According to the Liberty Times, a Taiwanese newspaper, Nan Guoxi, the son of the late master of Chinese culture Nan Huai-Chin, sued television presenters Hu Zhongxin and Cai Yuzhen, and The Journalist, a news magazine, for reporting that he had been involved in the money laundering for the Japanese mafia Yamaguchi-gumi gang, demanding a compensation of TWD 1 million and a public apology. The Taipei District Court, however, held that the defendants had made reasonable investigations before reporting, so it ruled against Nan Guoxi. He could choose to appeal against the first ruling.

According to the verdict, the presenters Hu Zhongxin and Cai Yuzhen both talked about Nan Guoxi’s suspected money laundering case on political talk shows in September 2016.

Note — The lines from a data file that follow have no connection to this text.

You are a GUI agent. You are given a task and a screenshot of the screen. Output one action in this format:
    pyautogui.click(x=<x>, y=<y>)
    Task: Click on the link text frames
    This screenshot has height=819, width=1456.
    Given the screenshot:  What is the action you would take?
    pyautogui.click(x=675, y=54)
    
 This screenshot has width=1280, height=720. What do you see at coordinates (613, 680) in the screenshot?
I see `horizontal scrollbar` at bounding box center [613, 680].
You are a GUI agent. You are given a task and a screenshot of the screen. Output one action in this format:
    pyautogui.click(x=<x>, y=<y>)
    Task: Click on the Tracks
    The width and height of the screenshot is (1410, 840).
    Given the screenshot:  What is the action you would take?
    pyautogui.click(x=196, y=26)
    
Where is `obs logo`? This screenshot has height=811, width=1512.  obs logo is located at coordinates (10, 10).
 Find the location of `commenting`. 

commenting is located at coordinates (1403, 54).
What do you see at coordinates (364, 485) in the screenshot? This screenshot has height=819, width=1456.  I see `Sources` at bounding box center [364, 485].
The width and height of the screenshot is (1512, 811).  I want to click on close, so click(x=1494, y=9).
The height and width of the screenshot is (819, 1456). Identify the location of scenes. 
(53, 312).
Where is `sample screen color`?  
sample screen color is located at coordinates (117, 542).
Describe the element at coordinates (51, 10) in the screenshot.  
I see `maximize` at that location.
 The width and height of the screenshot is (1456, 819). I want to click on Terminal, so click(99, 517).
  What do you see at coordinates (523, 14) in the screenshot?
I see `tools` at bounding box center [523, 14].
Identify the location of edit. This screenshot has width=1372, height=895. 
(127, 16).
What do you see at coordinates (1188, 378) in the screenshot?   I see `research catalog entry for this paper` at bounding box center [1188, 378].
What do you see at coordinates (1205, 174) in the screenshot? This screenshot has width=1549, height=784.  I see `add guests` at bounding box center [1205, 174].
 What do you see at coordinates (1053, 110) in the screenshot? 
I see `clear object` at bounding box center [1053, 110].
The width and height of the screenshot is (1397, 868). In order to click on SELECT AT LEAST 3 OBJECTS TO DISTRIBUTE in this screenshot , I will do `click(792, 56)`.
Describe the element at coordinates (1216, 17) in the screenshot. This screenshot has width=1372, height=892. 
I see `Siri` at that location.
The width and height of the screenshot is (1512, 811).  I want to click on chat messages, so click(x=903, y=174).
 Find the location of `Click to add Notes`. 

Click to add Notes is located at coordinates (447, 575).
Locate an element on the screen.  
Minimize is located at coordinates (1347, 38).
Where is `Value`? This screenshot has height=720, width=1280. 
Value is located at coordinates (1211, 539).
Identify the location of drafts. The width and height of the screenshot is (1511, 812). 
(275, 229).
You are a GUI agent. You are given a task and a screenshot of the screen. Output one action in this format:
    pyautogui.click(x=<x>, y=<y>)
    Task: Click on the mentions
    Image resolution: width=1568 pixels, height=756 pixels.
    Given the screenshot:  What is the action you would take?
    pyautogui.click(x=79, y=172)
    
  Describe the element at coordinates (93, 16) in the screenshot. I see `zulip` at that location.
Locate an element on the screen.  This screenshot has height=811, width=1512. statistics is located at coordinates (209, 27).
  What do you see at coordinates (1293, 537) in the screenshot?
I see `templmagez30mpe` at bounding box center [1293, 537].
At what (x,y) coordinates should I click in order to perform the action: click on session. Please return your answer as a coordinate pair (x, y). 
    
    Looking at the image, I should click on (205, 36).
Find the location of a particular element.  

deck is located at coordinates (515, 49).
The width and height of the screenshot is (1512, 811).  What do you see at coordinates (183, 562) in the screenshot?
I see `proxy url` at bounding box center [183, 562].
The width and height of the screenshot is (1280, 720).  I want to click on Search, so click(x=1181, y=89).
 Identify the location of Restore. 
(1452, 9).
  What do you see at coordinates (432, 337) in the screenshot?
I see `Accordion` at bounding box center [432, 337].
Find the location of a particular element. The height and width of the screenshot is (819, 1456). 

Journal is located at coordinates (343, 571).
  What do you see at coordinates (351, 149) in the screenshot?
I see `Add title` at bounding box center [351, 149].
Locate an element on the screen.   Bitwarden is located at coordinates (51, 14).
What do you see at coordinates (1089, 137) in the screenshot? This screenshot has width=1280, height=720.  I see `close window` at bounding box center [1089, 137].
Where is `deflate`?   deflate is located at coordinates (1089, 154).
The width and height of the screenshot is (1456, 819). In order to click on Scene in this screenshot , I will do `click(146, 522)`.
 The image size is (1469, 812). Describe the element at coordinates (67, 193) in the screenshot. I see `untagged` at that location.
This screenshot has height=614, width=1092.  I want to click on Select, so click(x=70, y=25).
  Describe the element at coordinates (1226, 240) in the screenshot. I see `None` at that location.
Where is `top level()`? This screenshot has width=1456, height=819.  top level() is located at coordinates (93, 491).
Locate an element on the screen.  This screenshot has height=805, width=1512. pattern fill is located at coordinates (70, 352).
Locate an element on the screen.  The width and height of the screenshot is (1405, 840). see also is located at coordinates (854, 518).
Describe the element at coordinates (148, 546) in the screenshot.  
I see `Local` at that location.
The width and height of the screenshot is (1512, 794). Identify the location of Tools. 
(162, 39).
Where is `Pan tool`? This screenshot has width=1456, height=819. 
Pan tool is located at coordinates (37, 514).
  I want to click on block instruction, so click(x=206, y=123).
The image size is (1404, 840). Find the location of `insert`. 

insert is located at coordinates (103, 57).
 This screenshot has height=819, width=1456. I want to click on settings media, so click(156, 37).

In the same month, The Journalist pointed out that “The real key person is the Chinese American Nan Guoxi, who is a big shareholder of AsiaVest and the son of the late master of Chinese culture Nan Huai-Chin. … The stakeholders in the money-laundering case of the Yamaguchi-gumi gang did not vanish from the public eye after being arrested in Taiwan in 2004 … We just wonder how Mr. Nan Huai-Chin, a master of Confucianism, Taoism and Buddhism, would have felt if he saw what his son had done?”

Nan Guoxi held that those groundless remarks had insinuated that he was suspected of helping the Yamaguchi-gumi gang with money laundering, so he brought a civil lawsuit on the ground that those who had made these remarks had deliberately damaged his reputation with purpose.

All the defendants argued that their remarks were justified to be genuine as all of them were cited from the judgments rendered by the local court in Tokyo, information released by the police, and the website of the Hong Kong Stock Exchange.

After hearing the case, the judge held that the defendants were all professionals in journalism who closely followed the major international money laundering cases on the basis of the media’s freedom of news and speech. Given that the remarks had been reasonably verified and there were established reasons to believe that they were genuine, the defendants shall be protected by the freedom of speech, even though the coverage could not be thoroughly proved to be true. Therefore, the judge dismissed Nan Guoxi’s allegation.